Türkiye’de birileri, ki onlar özürsüz ve şuurları fena halde yerinde ‘ortayolcular’, her gün bu dili baştan kuruyorlar. Otoriteyi demokrasiyle şifreliyorlar. Esasta otoriter, şeklide demokrat bir şifreyle konuşuyorlar, yazıyorlar.

Geniş tabanlı uzlaşmadan söz ediyorlar. Aslında söz ettikleri, arzu ettikleri, biat edilmesi.  Biat kültürünü ‘uzlaşma’ adı altında demokrat bir şifreyle tekrar tedavüle sokmak istiyorlar. Totaliter referanslar dünyasından demokrat bir anlam dünyasına geçmek istiyorlar. Demokrat şifrelerle itekleyerek memleketi, bir köşede kilitlemek istiyorlar.

Sürekli ‘çoğulcu demokrasi’yi vurguluyorlar. Ne kadar güzel di mi, kim istemez? Çoğulcu demokrasi kelimesinin içine şifreledikleri, şantajcı otoriterlik. Deşifre edince görüyorsunuz ki, nedense sürekli endişe içinde olan bir azınlığa, her parmak şaklattıklarında, 5 yıldızlı bir gönül rahatlığı temin edemezseniz, azınlık diktatörlüğü devam eder, demek istiyorlar. Çoğulcu demokrasilerde gayet tabii ki siyasi ya da etnik azınlıklar haklarını almak için her türlü demokratik imkânı sonuna kadar kullanma hakkına sahiptir. Ama bu imkânların bırakın sonunu daha başında bir iktidar partisini kapatmak yoktur

Hukukun üstünlüğü şifresine hiç girmeyelim. Onu, sözünü ettiğim yazıda Etyen Mahçupyan deşifre etmiş zaten. Çok da iyi etmiş.
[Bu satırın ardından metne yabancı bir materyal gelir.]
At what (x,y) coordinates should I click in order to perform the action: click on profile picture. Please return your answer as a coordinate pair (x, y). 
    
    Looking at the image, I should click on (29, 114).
Otoriterliği demokrasiyle şifreleme çabası ‘çok sesli’ televizyonlarımız için de çok önemli.

Bu şizofrenik imkân sayesinde “tartışamama programları” büyük rating alabiliyor

Birileri sürekli otoriterliği demokrasiyle şifreliyor. Hem de ne şifrelemek, 180 derece tersinden şifreliyor. Demokrat da çıkıp helak oluyor. Ve elinden geldiğince o dili deşifre ediyor.

Şifre-deşifre, şifre-deşifre, şifre-deşifre, devran dönüyor. Bunun adı tartışma değil, hatta münazara bile değil. Bu hiç bitmeyen bir psikanaliz seansı gibi. Seans hiç bitmiyor, çünkü hasta olan hastanenin sahibi. Seans, o ne zaman ‘rahatlarsa’ o zaman bitecek

Bu dili büyük itinayla kuran ‘itidalli’ kişilere çok dikkat etmek lazım. Çünkü onların önemli bir kısmı kuzu postunda kurt.

Onların derdi, Türkiye’yi bu şifre-deşifre patinajıyla yavaşlatmak. Demokrasi ateşiyle otoriter zehrin dansını ebedî kılmak. Ve Türkiye’ye zamanı kaybettirmek.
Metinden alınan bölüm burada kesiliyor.